A simple descriptive analysis was conducted to determine the participants’ level of IT literacy and experience, which is shown in Fig. 2.
Majority of the participants representing 53% reported having minimum level of IT literacy and experience. Similarly, 34% have fair knowledge of IT, which implies being able to use the computer, browse the internet, and send emails. About 8% reported having sufficient IT knowledge, while only 4% reported not having any knowledge of IT at all. This is an important measurement in adopting and implementing a new system. The result shows good level of IT literacy, but there is still need for improvement.
Reliability analysis
A reliability analysis was conducted to determine the Cronbach’s Alpha value of the Likert scale, which determines the consistency and reliability of the questionnaire. Reliability means that scores from the instrument are stable and consistent. The value of the Cronbach’s Alpha was calculated as (α = 0.899), which was above the recommended threshold value of 0.7 (Tavakol & Dennick, 2011). This further confirms the evidence of internal reliability of the measuring instrument, where the result is expected to remain consistent even with different samples.
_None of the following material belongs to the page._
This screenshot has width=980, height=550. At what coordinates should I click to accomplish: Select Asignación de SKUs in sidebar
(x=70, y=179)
Correlation coefficient analysis
The correlation coefficient statistical analysis was conducted to determine the degree of relationship between the dependent and independent variables of the research model.
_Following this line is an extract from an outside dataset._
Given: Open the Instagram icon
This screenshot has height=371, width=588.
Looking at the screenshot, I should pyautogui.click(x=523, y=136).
The results of the correlation coefficients shown in Table 2 indicate significant positive correlation among the variables of the hypotheses at a moderate range of (0.34 < r < 0.40). This means that the dependent variable from the modified TAM model can be linearly predicted from the independent variables with a significant degree of accuracy. According to Krehbiel (2004), the recommended threshold value to indicate significant correlation among the variables ranges between 0.3 and 0.9.
Table 2. Correlation coefficient for items of the hypotheses.
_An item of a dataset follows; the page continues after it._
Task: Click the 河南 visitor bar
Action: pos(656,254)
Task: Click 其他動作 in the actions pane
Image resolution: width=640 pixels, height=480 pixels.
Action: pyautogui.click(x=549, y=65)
Variables | INT | ATT | PU | TI | IS | ITE | SC |
---|---|---|---|---|---|---|---|
INT | – | ||||||
ATT | .34 | – | |||||
PU | .38 | .36 | – | ||||
TI | .35 | .38 | N/A | – | |||
IS | 05 | N/A | N/A | N/A | – | ||
ITE | .34 | .37 | .40 | N/A | .11 | – | |
SC | .09 | .10 | N/A | N/A | .09 | N/A | – |
Notes.
- INT
- Intention
- ATT
- Attitude
- PU
- Perceived Usefulness
- SC
- Security Concerns
- IS
- Information Sharing
- ITE
- Information Technology Experience
- TI
- Technical Infrastructures
- N/A
- Not Applicable
A statistically significant positive correlation of moderate effect was obtained between attitude towards e-health and intention to use e-health (hypothesis 1) at r = 0.34. Similarly, a significant positive correlation exists between perceived usefulness and intention to use e-health (hypothesis 2) at r = 0.38. However, the independent variable information sharing has weak positive correlation with intention to use e-Health (hypothesis 3) at r = 0.05. Therefore, the hypothesis is rejected. The variable staff IT experience has significant positive correlation with the dependent variable of intention to use e-health (hypothesis 4) at r = 0.34. The independent variable of technical infrastructures also has significant positive correlation with intention to use e-health (hypothesis 5) at r = 0.35. Finally, security concerns have weak positive correlation with intention to use e-health (hypothesis 6) at r = 0.09. Therefore, the hypothesis is also rejected.
Discussion
This study was conducted to answer five principal questions, which were outlined in the introduction section.
-
a.
What is the level of adoption and utilization of ICT tools in Nigerian hospitals?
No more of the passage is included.